Some of you may remember that last September, the week before the premier Embedded Vision Summit, BDTI and the Embedded Vision Alliance delivered a free five-part embedded vision webcast series in partnership with Design News Magazine. Two weeks from now (i.e. March 18-22, each day at 2PM ET/11AM PT), Design News and the Alliance will offer another five-day online tutorial sequence entitled "Implementing Embedded Vision: Designing Systems That See & Understand Their Environments," covering a fresh set of topics and delivered by an expanded set of Alliance member company representatives.
As before, attendance at the entire five-part series is encouraged, and in-advance registration is necessary; note that separate registration for each session is required. See below for session details, along with relevant registration page links.
March 18: "What Can You Do With Embedded Vision?" (Jeff Bier, Embedded Vision Alliance)
Embedded vision is the incorporation of computer vision techniques into embedded systems, mobile devices, PCs, and the cloud. In this session, we’ll look at some of the coolest new applications of embedded vision, such as systems that read a person’s emotional state from facial images and systems that help prevent driving accidents by monitoring the road. We’ll touch on the algorithms that enable these capabilities and the types of processors used to run those algorithms.
March 19: "Interfacing to and Processing Data From Image Sensors" (José Alvarez, Xilinx)
Image sensors use varied hardware interfaces and output data formats, which can complicate system design and make it difficult to switch sensors. Their high output rate can overwhelm data connections and processors. Programmable logic devices can solve both problems: Their flexibility can comprehend normally incompatible interfaces, and they can accelerate common functions like color space conversion, image resizing, frame rate transformation, aspect ratio alteration, and edge detection.
March 20: "Improving Image Understanding by Improving Image Quality" (Michael Tusch, Apical)
Cameras typically apply preprocessing algorithms to raw pixel data to generate pleasant images by compressing dynamic range. In embedded vision systems, image preprocessing is also important. In this case the goal is to create, not just an attractive image, but one that enhances the ability of downstream algorithms to extract meaning from images. We’ll discuss how appropriate image preprocessing can ease the work of image-understanding algorithms, and how these algorithms can assist in preprocessing.
March 21: "When to Use FPGAs to Accelerate Embedded Vision Applications" (Daniel Wilding, National Instruments)
FPGAs can accelerate some image processing algorithms, while reducing latency and jitter compared to using CPUs. We’ll compare CPUs and FPGAs as embedded vision processing engines, exploring which types of vision algorithms and applications can benefit from implementation on an FPGA, and which are better suited for a CPU or other type of processor. We’ll share benchmark results comparing FPGA and CPU implementations of vision applications, and introduce high-level programming of FPGAs.

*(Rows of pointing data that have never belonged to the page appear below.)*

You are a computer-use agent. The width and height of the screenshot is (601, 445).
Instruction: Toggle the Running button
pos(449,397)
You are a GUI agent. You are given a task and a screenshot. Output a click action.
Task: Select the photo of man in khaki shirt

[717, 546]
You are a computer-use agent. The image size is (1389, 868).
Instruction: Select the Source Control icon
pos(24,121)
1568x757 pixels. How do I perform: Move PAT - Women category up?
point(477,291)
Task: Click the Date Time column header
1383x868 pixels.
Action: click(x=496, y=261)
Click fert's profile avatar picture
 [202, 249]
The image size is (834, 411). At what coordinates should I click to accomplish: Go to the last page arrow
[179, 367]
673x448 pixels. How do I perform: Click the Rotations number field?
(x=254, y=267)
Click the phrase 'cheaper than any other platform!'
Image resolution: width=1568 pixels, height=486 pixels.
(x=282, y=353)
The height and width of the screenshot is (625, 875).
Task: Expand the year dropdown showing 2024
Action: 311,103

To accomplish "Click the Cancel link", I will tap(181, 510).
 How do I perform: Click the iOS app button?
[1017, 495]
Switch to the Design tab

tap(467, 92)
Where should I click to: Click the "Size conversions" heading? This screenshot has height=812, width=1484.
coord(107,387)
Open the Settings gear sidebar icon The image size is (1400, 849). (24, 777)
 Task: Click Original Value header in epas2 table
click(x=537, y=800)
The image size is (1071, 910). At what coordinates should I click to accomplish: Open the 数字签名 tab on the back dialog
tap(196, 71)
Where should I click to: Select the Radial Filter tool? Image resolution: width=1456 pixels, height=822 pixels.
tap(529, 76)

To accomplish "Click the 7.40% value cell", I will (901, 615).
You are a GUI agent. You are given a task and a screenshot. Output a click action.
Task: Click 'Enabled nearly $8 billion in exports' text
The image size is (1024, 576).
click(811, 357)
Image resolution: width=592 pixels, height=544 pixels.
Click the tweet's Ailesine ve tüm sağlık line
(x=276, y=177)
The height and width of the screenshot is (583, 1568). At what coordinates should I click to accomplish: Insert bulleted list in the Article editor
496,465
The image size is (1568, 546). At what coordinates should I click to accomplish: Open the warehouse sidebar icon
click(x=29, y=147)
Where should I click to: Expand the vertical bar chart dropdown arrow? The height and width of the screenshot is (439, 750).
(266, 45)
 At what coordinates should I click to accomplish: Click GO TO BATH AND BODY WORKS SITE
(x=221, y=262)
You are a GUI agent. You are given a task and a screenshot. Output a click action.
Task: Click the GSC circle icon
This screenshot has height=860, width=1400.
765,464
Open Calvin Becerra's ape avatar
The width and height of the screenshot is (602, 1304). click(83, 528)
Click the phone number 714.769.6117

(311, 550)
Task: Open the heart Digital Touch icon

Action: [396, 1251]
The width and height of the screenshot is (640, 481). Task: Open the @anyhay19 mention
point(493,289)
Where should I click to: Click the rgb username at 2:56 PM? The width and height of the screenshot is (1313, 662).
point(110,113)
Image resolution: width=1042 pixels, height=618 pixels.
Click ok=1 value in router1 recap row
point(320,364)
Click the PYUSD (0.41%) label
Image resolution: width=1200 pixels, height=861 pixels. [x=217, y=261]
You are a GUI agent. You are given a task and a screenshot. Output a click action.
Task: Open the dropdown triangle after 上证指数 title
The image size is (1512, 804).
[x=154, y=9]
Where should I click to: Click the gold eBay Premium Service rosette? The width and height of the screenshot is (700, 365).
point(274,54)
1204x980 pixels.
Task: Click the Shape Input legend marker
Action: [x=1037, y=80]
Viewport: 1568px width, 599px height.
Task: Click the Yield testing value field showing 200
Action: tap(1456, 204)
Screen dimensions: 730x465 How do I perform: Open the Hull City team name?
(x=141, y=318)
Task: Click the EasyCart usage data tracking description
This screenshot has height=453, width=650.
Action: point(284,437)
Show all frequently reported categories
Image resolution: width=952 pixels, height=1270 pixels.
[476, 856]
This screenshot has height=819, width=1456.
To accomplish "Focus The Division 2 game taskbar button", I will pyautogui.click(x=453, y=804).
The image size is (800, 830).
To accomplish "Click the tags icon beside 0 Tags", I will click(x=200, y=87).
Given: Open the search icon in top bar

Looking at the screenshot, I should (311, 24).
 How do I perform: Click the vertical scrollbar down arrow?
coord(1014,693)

March 22: "Developing Low-Cost, Low-Power, Small Vision Systems" (Simon Morris, CogniVue)
We’ll present a detailed case study of the development of a smart, automotive, rear-view camera system incorporating vision-based object detection and distance estimation. We’ll discuss the challenges associated with creating an embedded vision system that meets very demanding cost, size, power, and performance requirements. We’ll present the lessons learned during algorithm, software, and system development, and how those lessons apply to other embedded vision applications.